*** Data excerpts ***
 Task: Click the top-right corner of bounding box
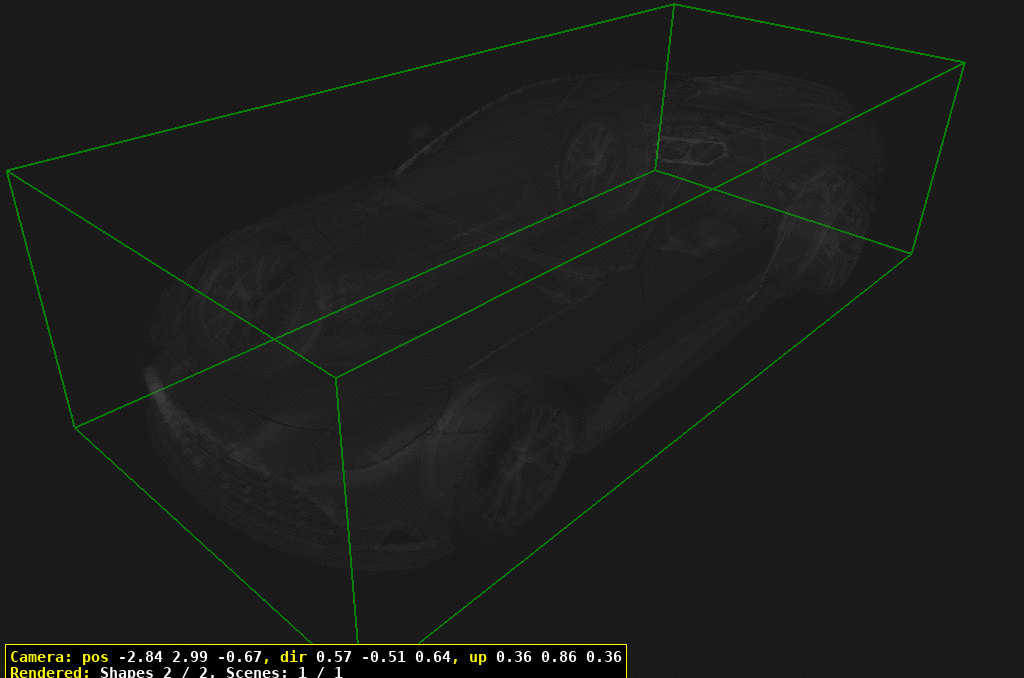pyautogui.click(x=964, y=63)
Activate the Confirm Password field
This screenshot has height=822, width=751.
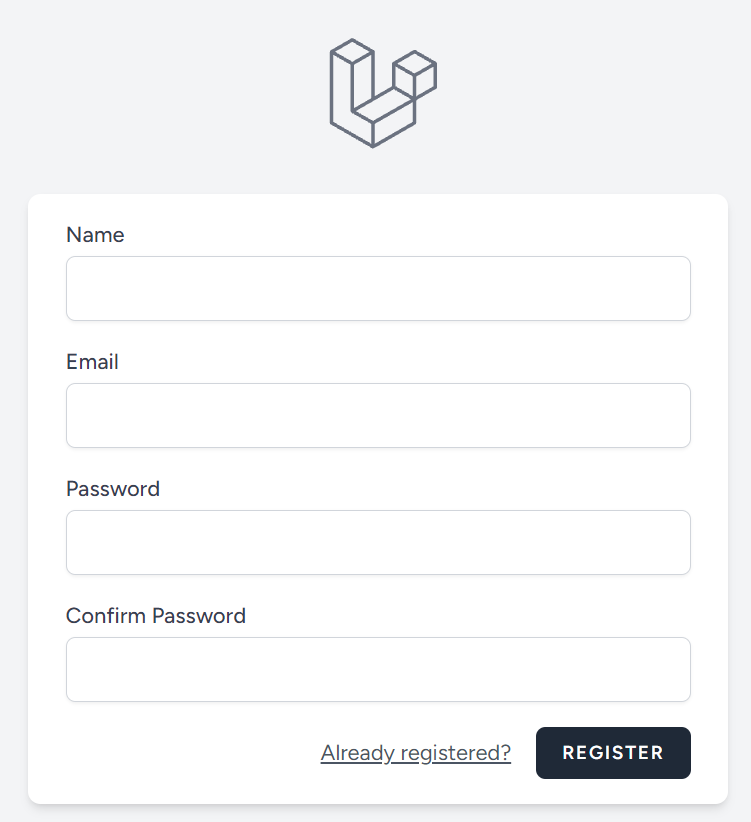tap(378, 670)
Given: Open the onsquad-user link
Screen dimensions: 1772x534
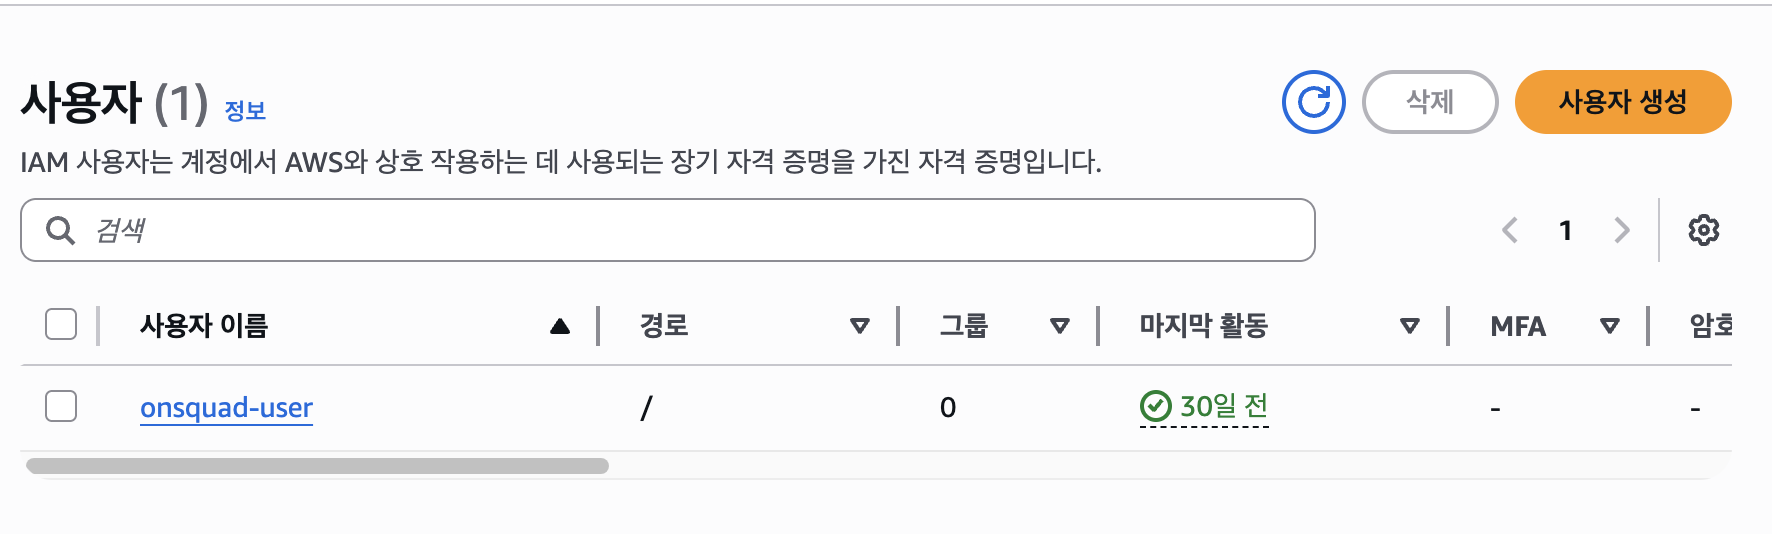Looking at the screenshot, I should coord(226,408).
***
*** Data excerpts ***
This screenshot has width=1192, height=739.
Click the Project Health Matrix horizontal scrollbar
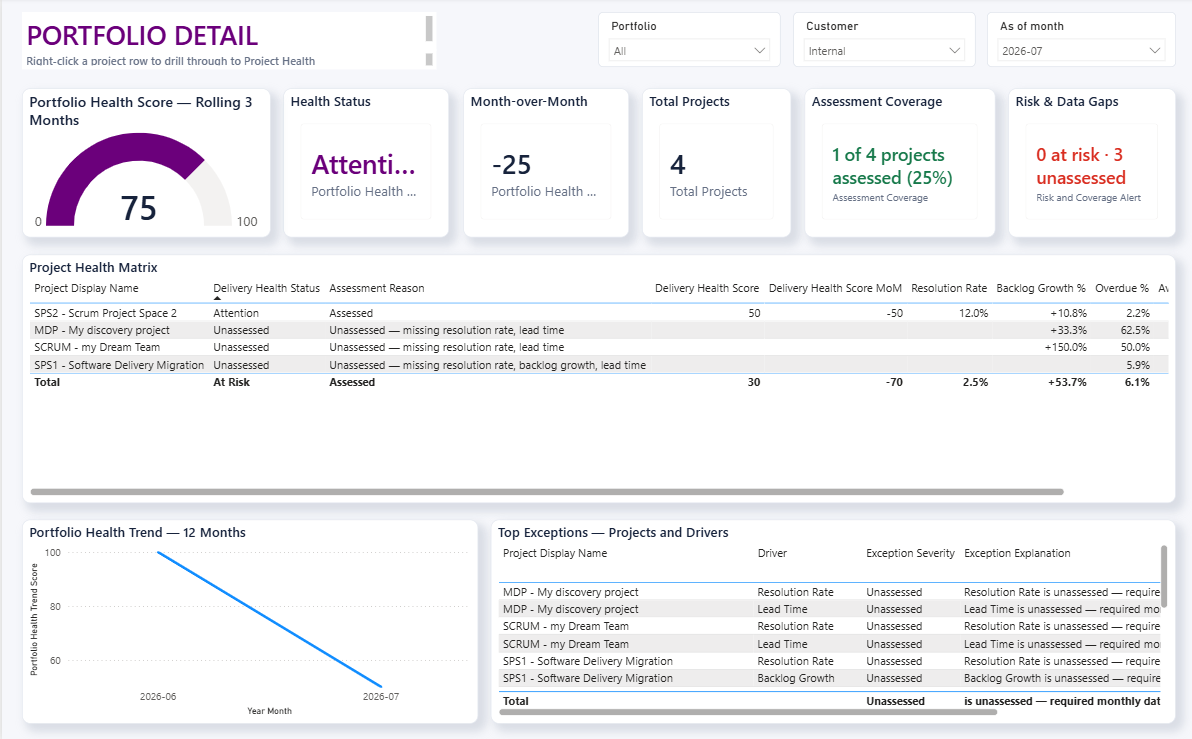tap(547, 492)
***
*** Data excerpts ***
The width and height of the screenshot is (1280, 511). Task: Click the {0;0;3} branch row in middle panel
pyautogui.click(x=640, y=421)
***
Rewrite the records from the line containing "Given: Open the onsquad-user link" through the line containing "Looking at the", replacing "Screen dimensions" with "Screen size" and leaving everything else unchanged. Omit the pictures from your answer.

Task response:
Given: Open the onsquad-user link
Screen size: 1772x534
Looking at the screenshot, I should coord(226,408).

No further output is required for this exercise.